Aufgabe 1: Übersetzen Sie diesen Satz aus dem Text über Borkenkäfer an Fichten ins Englische: „Eine weitere häufige Borkenkäfer-Art an Fichte ist der Kupferstecher (Pityogenes chalcographus), der unter der Rinde ein sternförmiges Fraßbild erzeugt.“
Aufgabe 2: Fassen Sie den Absatz des Textes über Borkenkäfer an Fichten, der mit „Es sind zunächst die Männchen“ beginnt, als kurze Stichpunktliste zusammen. Die wesentlichen Fakten sollen erhalten bleiben.

Vorliegender Text:
Viele Käfer sind der Fichten Tod

Buchdrucker-Fraßbild
Buchdrucker-Fraßbild

Dabei sind es in erster Linie die für Sturmschäden oder Trockenheit besonders anfälligen Fichten, die betroffen sind. Der „Brotbaum“ der Forstwirtschaft wird derzeit vermehrt von Borkenkäfern heimgesucht, vor allem vom Großen Achtzähnigen Fichtenborkenkäfer (Ips typhographus), der besser bekannt ist unter dem Namen Buchdrucker. Er ist der wirtschaftlich bedeutendste und am meisten verbreitete Borkenkäfer in Mitteleuropa. Und das, obwohl dieser „gefährliche“ Käfer gerade einmal um die 5mm groß ist! Allerdings ist der Winzling in der Lage, in kurzer Zeit enorme Populationen hervorzubringen. So wird die Nachkommenschaft eines einzelnen Buchdrucker-Weibchens, inklusive Geschwister-Bruten, innerhalb eines Jahres auf bis zu 100.000 Tiere beziffert.

Es sind zunächst die Männchen, die sich in die Rinde einer Fichte einbohren. Durch das Ausstoßen von artspezifischen Duftstoffen (Pheromonen) werden die Weibchen angelockt. Nach der Paarung nagen die Weibchen je einen Muttergang, in den sie bis zu 50 Eier ablegen. Die nach 1 bis 2 Wochen ausschlüpfenden Larven fressen dann vom Muttergang rechtwinklig abzweigende Larvengänge. Diese befinden sich in der Bastschicht des Baumes, welche die Wasser- und Nährstoff-Versorgungsbahnen des Baumes enthält. Bei einem den Stamm umfassenden Käfer-Befall, führt die Zerstörung der Bastschicht zum Absterben des Baumes. Unter der Rinde entstehen dabei die für jede „Rindenbrüter“-Art charakteristischen Fraßbilder, das des Buchdruckers soll an ein aufgeschlagenes Buch erinnern. Eine weitere häufige Borkenkäfer-Art an Fichte ist der Kupferstecher (Pityogenes chalcographus), der unter der Rinde ein sternförmiges Fraßbild erzeugt.    

 

„Gute“ Insekten gegen „böse“ Insekten

Auch Borkenkäfer haben natürliche Gegenspieler, welche die Käferpopulationen unter „normalen“ Bedingungen in Schach halten können.

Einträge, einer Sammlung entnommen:
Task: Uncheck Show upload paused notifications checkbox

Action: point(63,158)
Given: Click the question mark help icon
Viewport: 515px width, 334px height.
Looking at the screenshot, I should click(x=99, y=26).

Ihre Antwort 1: Another common bark beetle species on spruce is the six-toothed spruce bark beetle (Pityogenes chalcographus), which creates a star-shaped gallery pattern under the bark.

Ihre Antwort 2:
- Zuerst bohren sich die Männchen in die Fichtenrinde ein und locken mit artspezifischen Duftstoffen (Pheromonen) die Weibchen an.
- Nach der Paarung nagt jedes Weibchen einen Muttergang und legt darin bis zu 50 Eier ab.
- Nach 1 bis 2 Wochen schlüpfen die Larven. Sie fressen rechtwinklig abzweigende Larvengänge in die Bastschicht, die die Wasser- und Nährstoffbahnen des Baumes enthält.
- Wenn der Befall den ganzen Stamm umfasst, stirbt der Baum, weil die Bastschicht zerstört wird.
- Jede Rindenbrüter-Art hinterlässt ein typisches Fraßbild. Das Fraßbild des Buchdruckers soll an ein aufgeschlagenes Buch erinnern.
- Der Kupferstecher (Pityogenes chalcographus) ist eine weitere häufige Art an Fichte und erzeugt ein sternförmiges Fraßbild.